Ein besonderes Erlebnis
Ebenfalls auffallend: Der Altersunterschied zwischen ihnen und den Schülerinnen und Schülern war teilweise minim. Anna Regina Kalk ist Jahrgang 1993. Chelsea Carmichael, eine der Mentorinnen, ist nur ein Jahr älter. Die israelische Gitarristin Dida Pelled, auf deren Zusammenarbeit sich Anna Kalk am meisten freute, weil sie dasselbe Instrument studiert haben, wurde nur wenige Jahre vorher geboren und gehört somit, das muss man sagen, zur selben Generation. «Was mir besonders gefällt, ist die Arbeit ohne Zeitdruck», sagt Anna Kalk über das Band Camp. Es sei ganz besonders, so viele Stars auf einmal zu treffen, sie kennenzulernen und zusammen zu musizieren.

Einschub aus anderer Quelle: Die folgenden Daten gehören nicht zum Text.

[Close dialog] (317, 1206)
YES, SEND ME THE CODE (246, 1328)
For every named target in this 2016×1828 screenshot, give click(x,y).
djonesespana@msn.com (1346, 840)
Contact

Das Band Camp umfasste Arbeit am Songwriting, Unterricht in der Selbstvermarktung oder einen Aufnahme-Tag in einem professionellen Tonstudio. «Es ist zudem schön, das wir etwas mitnehmen können», lobt die Musikerin das Konzept des Festivals. Am Ende konnte sie eine Menge Erfahrung sammeln. Indem sie mit Jazz-Grössen zusammen spielte und mit ihnen die Bühne teilte. Aber auch durch die Aufnahmen, die sie danach in der Tasche hat. «Ausserdem wurde am Studiotag ein Video gedreht», erzählt sie – heutzutage in der schnelllebigen Welt des Musikbusiness ein unentbehrliches Werkzeug, um bekanntzuwerden und die musikalische Laufbahn erfolgreich weiterzuführen.
Ab auf die Bühne!
Vier Bands nahmen in diesem Jahr am Band Camp teil. Neben der Fortbildung galt es für diese, am Abend Konzerte im Rahmen eines erstklassigen Programms zu spielen. An vier Tagen durften die jungen Formationen das Festival im Eisenwerk eröffnen. Das Anna Kalk Quartett spielte am Dienstagabend. Mit ihren schüchternen Ansagen auf Englisch stimmte die Gitarristin das Publikum passend auf den sphärischen Klang der selbst geschriebenen, teilweise improvisierten Songs ein. Ihre Musik komme ihr manchmal vor, wie der Blick ins erleuchtete Fenster eines gegenüberliegenden Hauses in der Nacht. Wie das Aufblitzen eines anderen Lebens. Eine Vision. Schön, dass das Generations Festival so etwas ermöglicht.